Pixel coordinate grounding data –
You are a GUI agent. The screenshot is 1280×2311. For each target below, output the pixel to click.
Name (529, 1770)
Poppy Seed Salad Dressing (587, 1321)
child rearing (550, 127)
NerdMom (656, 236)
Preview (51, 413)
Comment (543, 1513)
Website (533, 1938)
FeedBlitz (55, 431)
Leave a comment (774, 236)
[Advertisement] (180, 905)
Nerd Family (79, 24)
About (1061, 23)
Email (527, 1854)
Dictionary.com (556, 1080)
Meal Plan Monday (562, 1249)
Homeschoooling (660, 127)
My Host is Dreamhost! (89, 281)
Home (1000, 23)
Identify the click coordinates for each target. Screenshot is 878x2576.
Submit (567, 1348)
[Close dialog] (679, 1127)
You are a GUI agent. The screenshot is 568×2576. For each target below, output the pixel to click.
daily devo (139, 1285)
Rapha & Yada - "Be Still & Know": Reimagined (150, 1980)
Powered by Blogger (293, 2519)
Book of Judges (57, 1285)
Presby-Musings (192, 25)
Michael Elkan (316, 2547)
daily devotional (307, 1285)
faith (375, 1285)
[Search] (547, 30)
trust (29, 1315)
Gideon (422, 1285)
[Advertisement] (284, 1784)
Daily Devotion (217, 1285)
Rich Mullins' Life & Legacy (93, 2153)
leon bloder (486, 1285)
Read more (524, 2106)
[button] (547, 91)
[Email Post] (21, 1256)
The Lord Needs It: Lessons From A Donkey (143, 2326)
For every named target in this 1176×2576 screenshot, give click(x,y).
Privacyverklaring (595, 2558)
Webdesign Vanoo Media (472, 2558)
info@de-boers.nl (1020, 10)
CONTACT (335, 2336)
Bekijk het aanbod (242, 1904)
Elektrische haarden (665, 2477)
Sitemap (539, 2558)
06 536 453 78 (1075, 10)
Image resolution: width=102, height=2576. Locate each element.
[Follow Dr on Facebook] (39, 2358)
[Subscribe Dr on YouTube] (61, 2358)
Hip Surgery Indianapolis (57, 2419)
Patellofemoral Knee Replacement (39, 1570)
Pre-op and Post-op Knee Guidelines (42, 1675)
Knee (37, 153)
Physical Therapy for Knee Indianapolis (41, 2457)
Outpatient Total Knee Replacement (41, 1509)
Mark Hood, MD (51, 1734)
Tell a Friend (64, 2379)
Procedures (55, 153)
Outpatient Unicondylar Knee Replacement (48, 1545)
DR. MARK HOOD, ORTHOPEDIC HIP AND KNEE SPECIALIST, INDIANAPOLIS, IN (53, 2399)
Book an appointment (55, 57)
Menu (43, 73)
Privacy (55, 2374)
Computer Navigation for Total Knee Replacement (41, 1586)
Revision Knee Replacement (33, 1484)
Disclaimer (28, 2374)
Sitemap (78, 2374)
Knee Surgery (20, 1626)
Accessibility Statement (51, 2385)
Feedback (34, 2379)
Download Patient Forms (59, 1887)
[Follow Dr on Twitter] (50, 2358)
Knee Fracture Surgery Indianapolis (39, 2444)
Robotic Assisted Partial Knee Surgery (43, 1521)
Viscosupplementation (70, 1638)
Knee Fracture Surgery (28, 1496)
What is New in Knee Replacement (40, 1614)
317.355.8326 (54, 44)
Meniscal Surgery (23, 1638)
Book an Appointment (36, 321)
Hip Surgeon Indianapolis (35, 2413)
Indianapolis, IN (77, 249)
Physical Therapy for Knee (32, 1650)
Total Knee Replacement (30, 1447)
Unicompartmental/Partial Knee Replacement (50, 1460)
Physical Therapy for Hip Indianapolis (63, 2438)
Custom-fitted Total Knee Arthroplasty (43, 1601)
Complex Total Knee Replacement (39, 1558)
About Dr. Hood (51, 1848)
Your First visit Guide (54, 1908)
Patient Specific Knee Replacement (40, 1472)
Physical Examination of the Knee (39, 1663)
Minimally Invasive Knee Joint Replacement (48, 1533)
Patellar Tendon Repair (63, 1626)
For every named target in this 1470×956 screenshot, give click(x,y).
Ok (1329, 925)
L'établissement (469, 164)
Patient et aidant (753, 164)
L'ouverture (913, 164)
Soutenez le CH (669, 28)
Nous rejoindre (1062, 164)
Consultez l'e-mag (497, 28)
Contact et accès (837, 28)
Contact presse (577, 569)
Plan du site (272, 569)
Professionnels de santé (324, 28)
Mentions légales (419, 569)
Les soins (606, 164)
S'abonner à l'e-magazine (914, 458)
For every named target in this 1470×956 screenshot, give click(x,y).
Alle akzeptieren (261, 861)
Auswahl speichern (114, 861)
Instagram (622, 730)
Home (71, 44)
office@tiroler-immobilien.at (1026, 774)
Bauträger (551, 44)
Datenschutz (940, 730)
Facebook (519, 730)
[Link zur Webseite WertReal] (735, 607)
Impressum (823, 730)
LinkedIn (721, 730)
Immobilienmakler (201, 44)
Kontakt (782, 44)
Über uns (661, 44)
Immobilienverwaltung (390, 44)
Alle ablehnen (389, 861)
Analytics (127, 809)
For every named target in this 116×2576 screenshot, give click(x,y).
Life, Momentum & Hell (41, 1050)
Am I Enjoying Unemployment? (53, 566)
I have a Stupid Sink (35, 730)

WORK TO COMPLETE –
Wherever the word "Follow" appears in a line of the data, copy that line.

RESPONSE TO THE EXERCISE –
[Follow Dr on Facebook] (39, 2358)
[Follow Dr on Twitter] (50, 2358)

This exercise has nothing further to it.